═══ Material for this task
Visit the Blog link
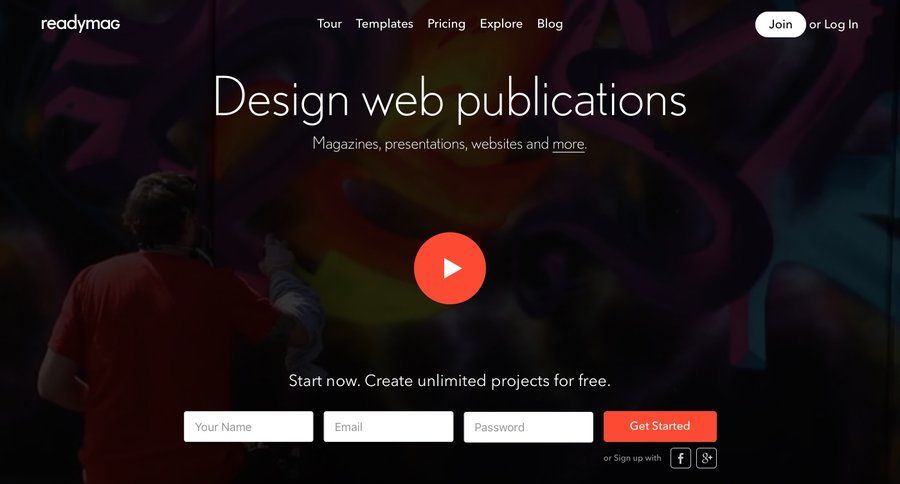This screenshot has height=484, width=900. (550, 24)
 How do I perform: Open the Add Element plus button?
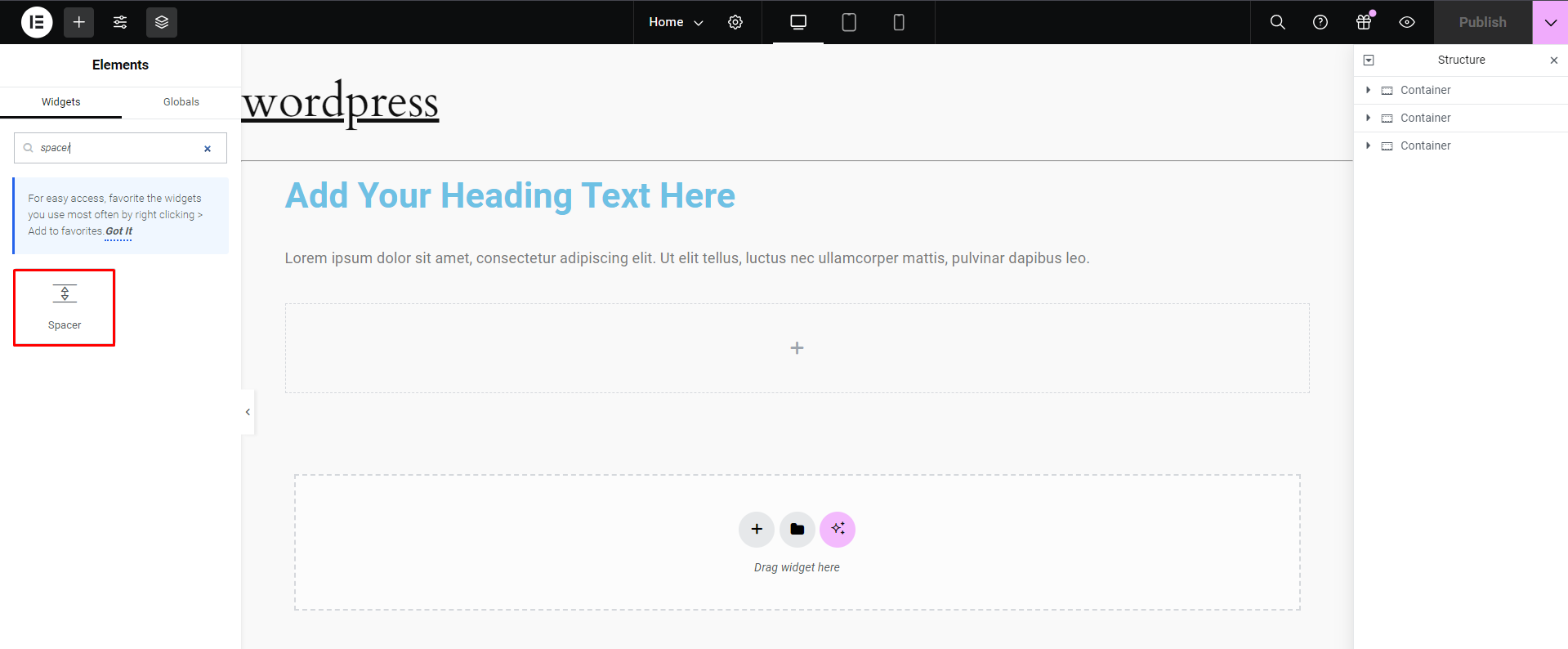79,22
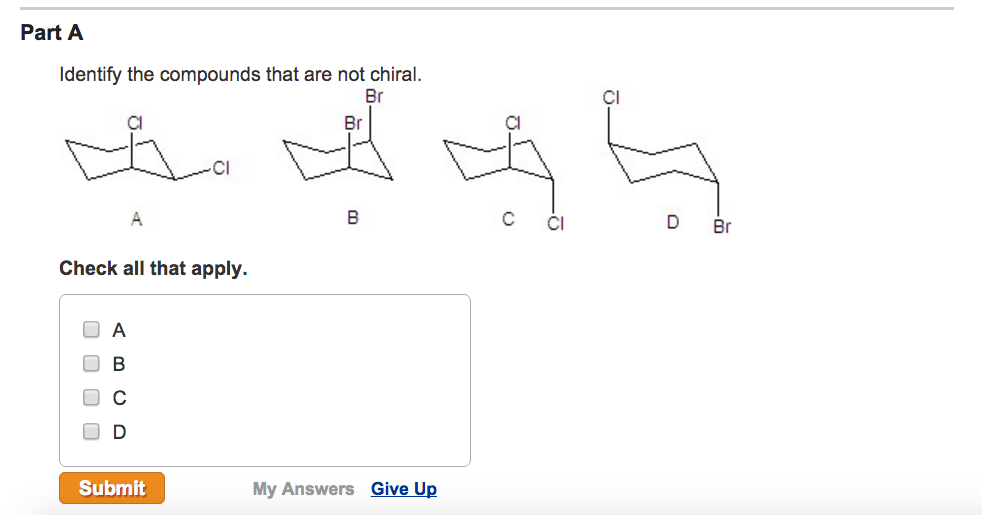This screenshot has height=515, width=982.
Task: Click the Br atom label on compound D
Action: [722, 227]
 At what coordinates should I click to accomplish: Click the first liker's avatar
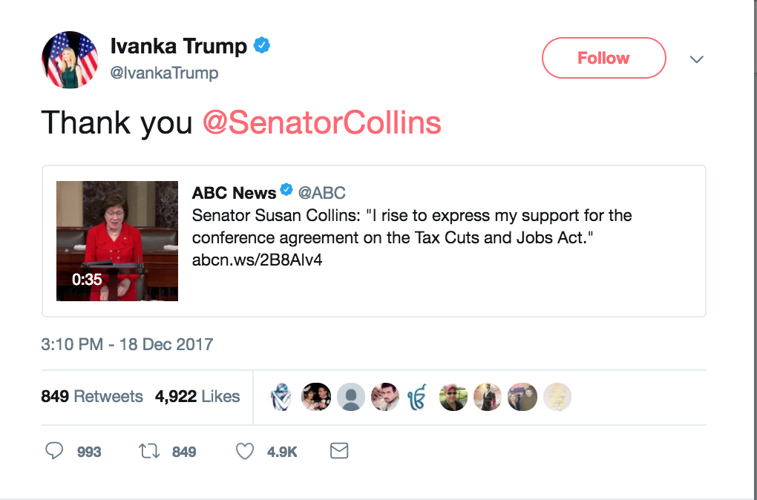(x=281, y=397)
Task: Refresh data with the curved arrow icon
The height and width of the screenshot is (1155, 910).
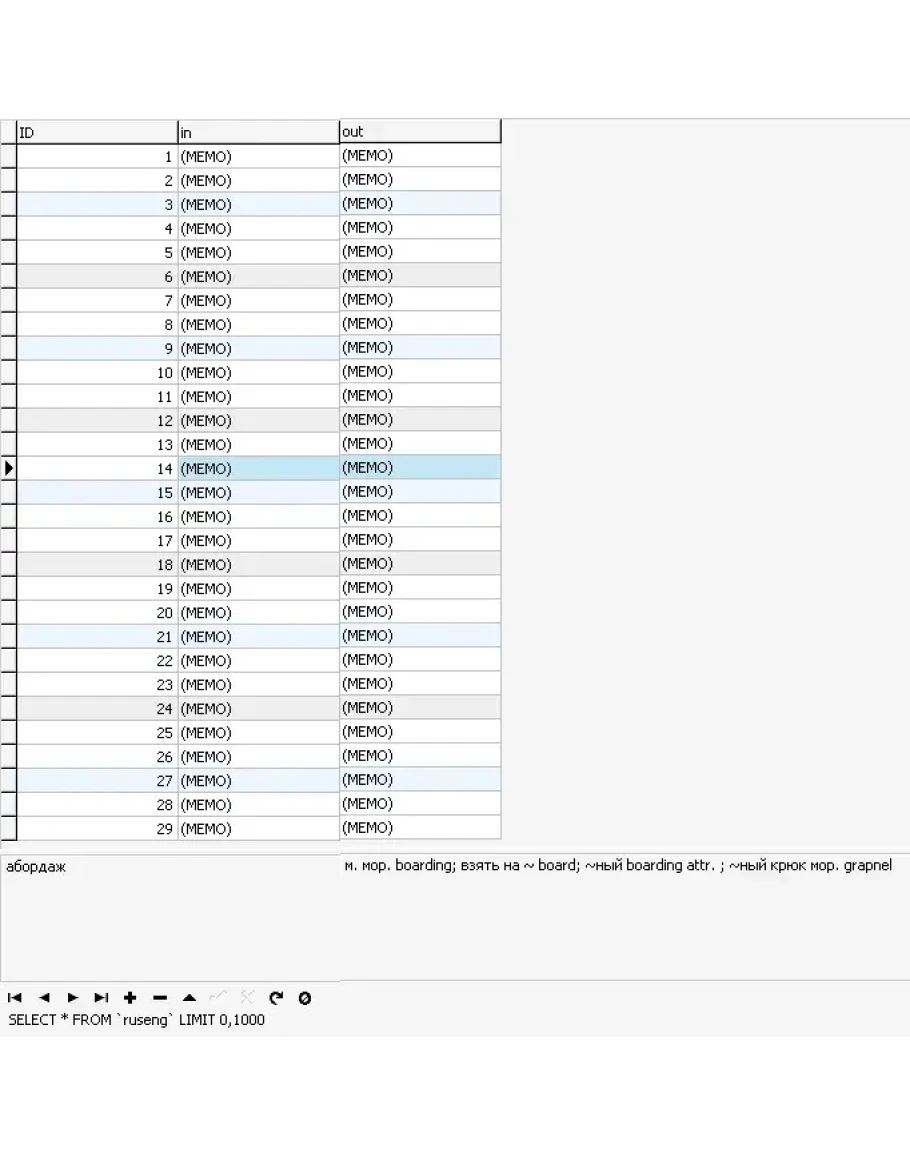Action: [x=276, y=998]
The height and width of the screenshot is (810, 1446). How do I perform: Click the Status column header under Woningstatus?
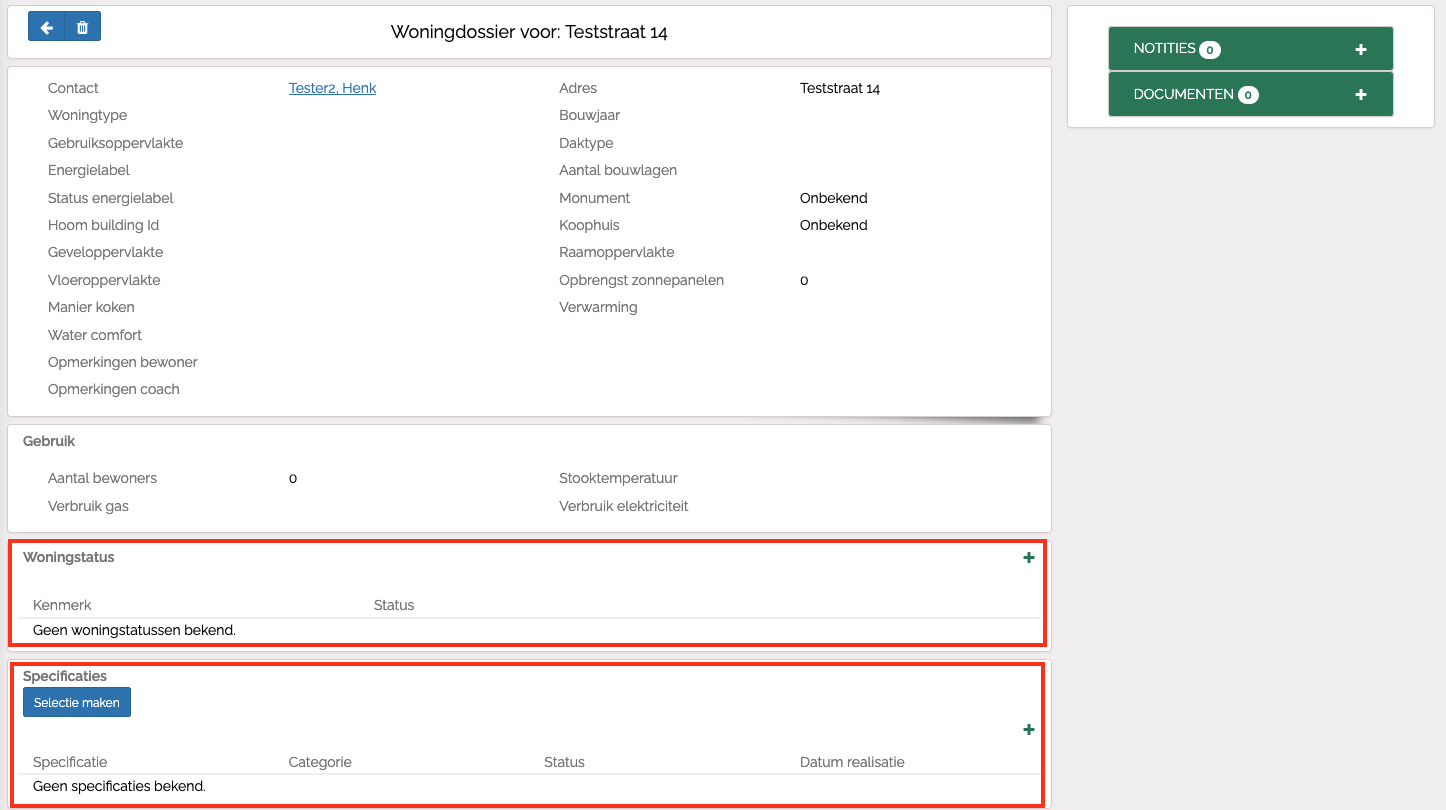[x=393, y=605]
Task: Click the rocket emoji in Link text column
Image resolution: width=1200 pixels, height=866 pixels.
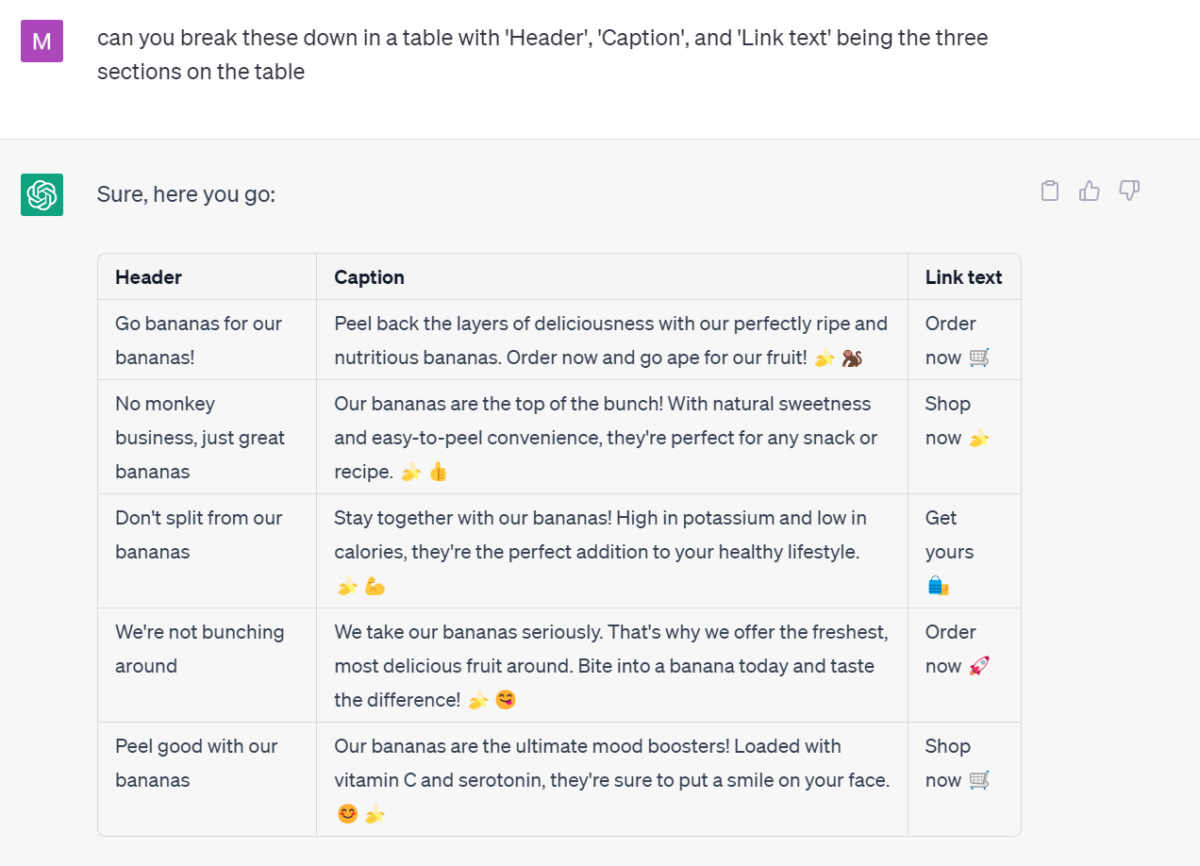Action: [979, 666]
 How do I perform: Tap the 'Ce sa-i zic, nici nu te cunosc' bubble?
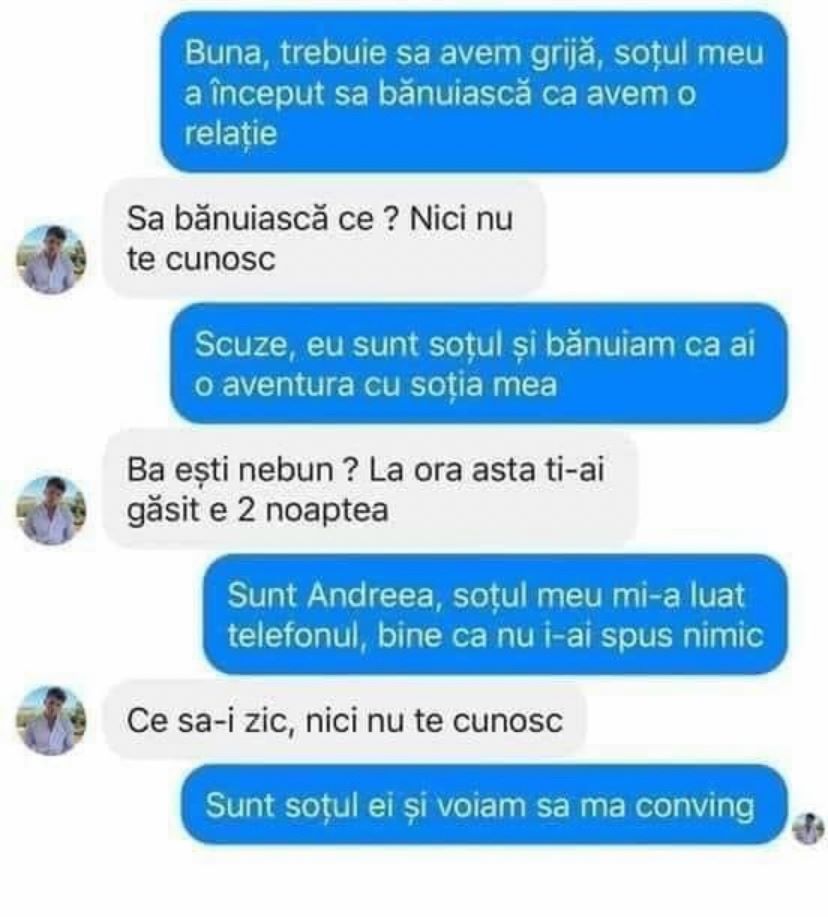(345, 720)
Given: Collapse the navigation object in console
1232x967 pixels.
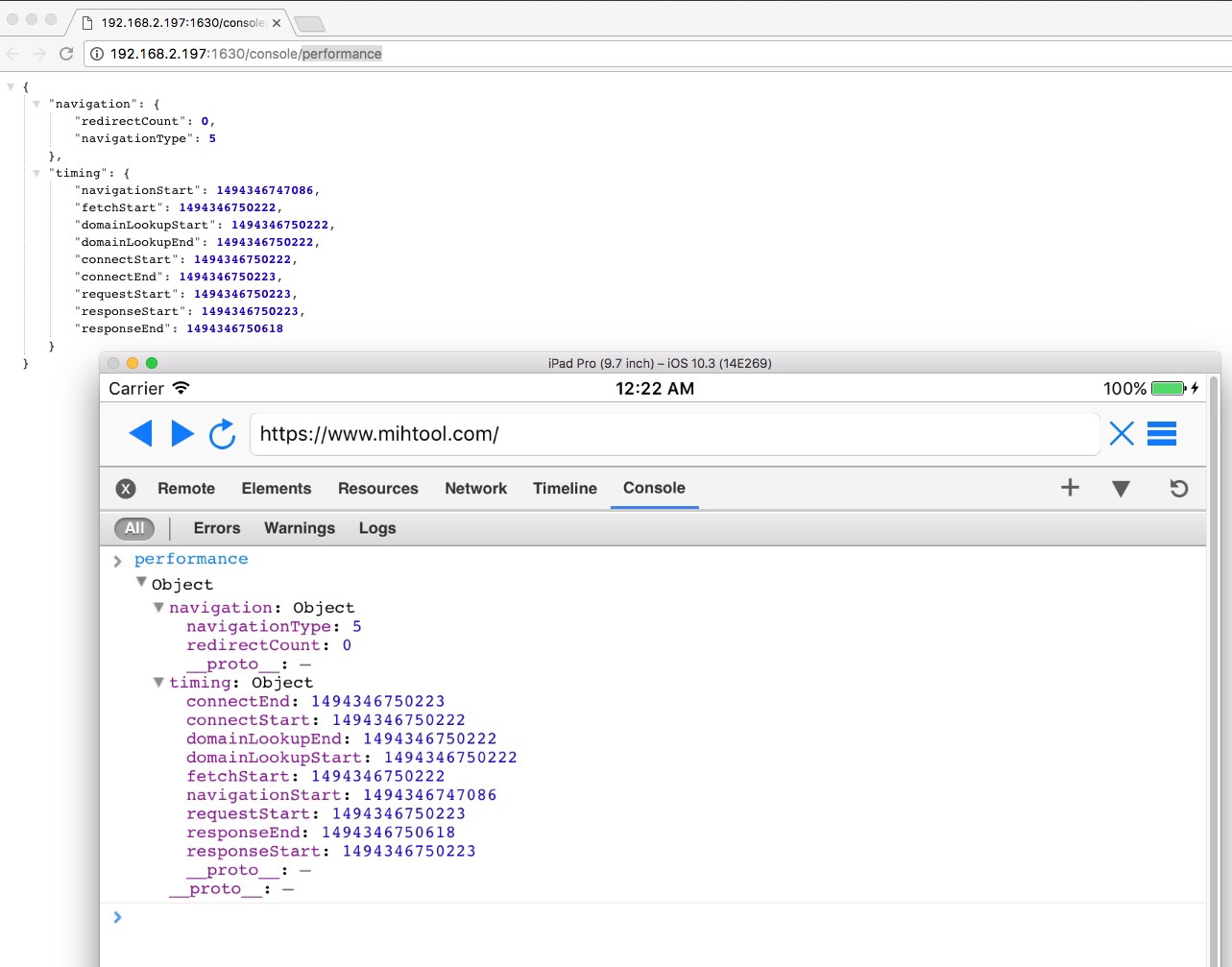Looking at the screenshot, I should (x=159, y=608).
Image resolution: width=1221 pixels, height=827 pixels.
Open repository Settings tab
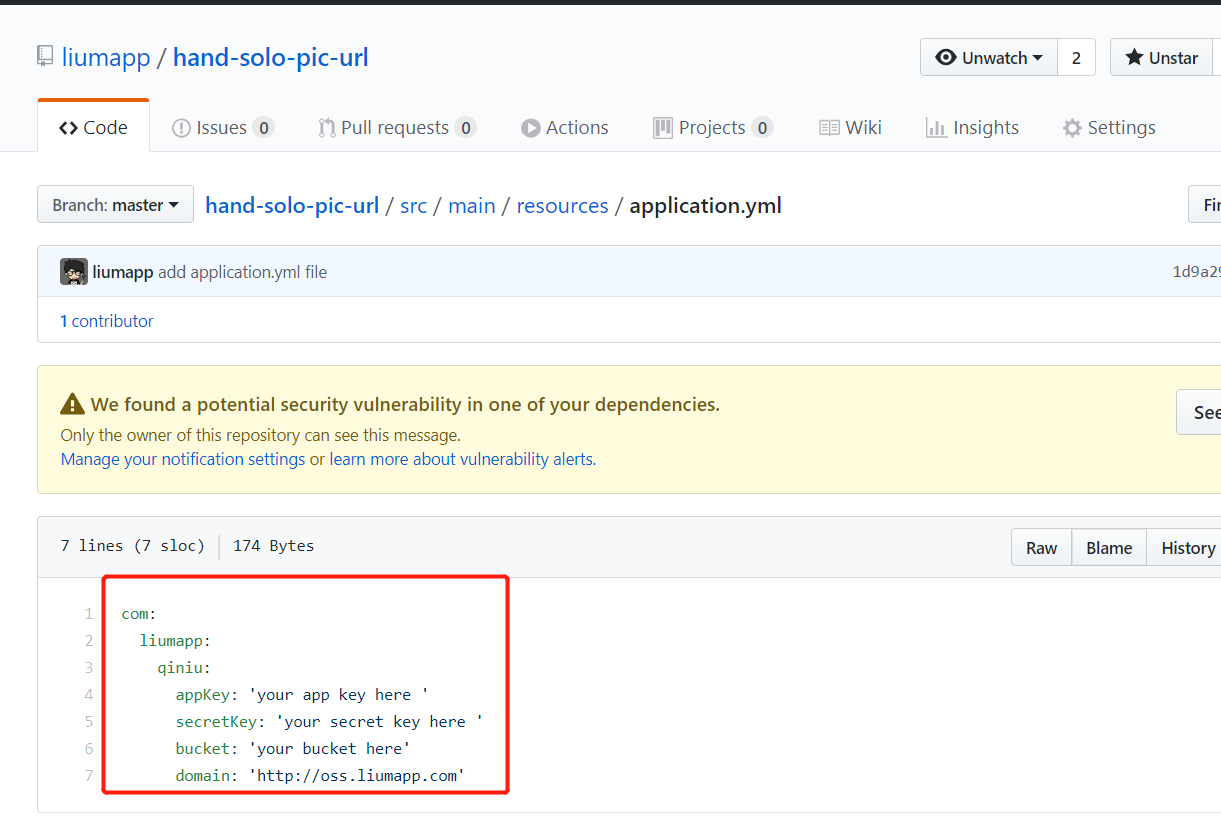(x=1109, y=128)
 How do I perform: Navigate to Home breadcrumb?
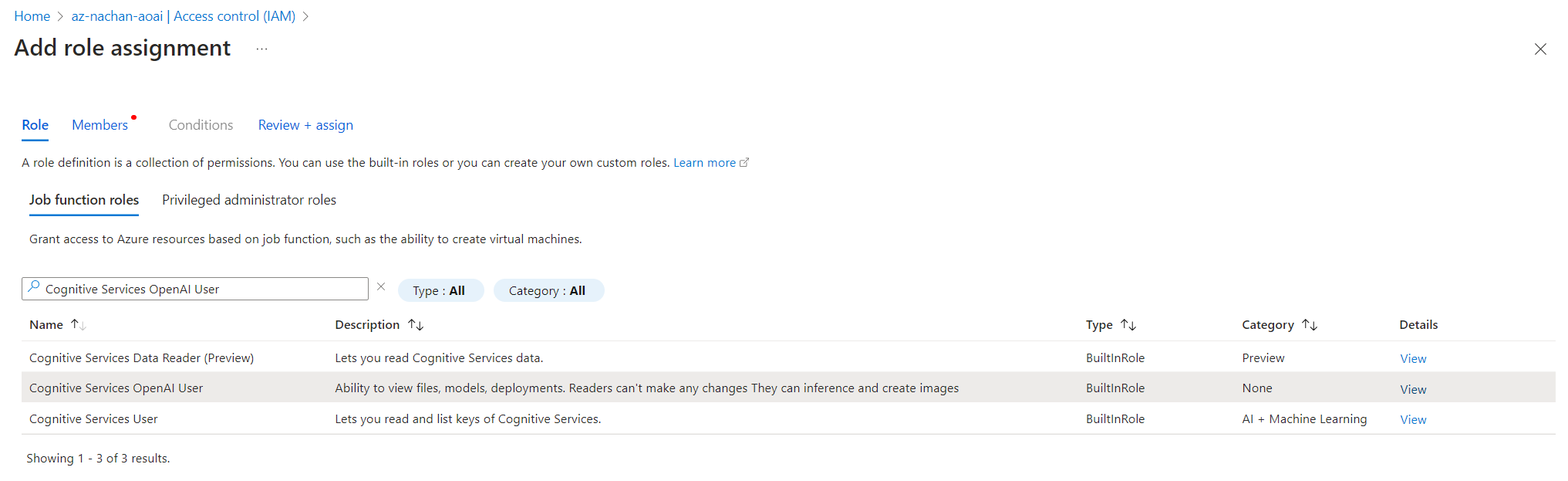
══════
- Brief -
Leaving out any pictures, write the records above out exactly as they are.

- Solution -
Visit the Blog link
This screenshot has height=484, width=900. (550, 24)
 How do I perform: Open the Add Element plus button?
79,22
This screenshot has height=515, width=982.
Task: Click the Br atom label on compound D
Action: [722, 227]
 At what coordinates should I click to accomplish: Click the first liker's avatar
(x=281, y=397)
Task: Refresh data with the curved arrow icon
The height and width of the screenshot is (1155, 910).
Action: [x=276, y=998]
The height and width of the screenshot is (810, 1446). How do I perform: Click the Status column header under Woningstatus?
[x=393, y=605]
Task: Click the rocket emoji in Link text column
Image resolution: width=1200 pixels, height=866 pixels.
Action: [979, 666]
 How do I perform: Tap the 'Ce sa-i zic, nici nu te cunosc' bubble?
(345, 720)
Given: Collapse the navigation object in console
1232x967 pixels.
Looking at the screenshot, I should (x=159, y=608).
Image resolution: width=1221 pixels, height=827 pixels.
Open repository Settings tab
(x=1109, y=128)
 How do I perform: Navigate to Home breadcrumb?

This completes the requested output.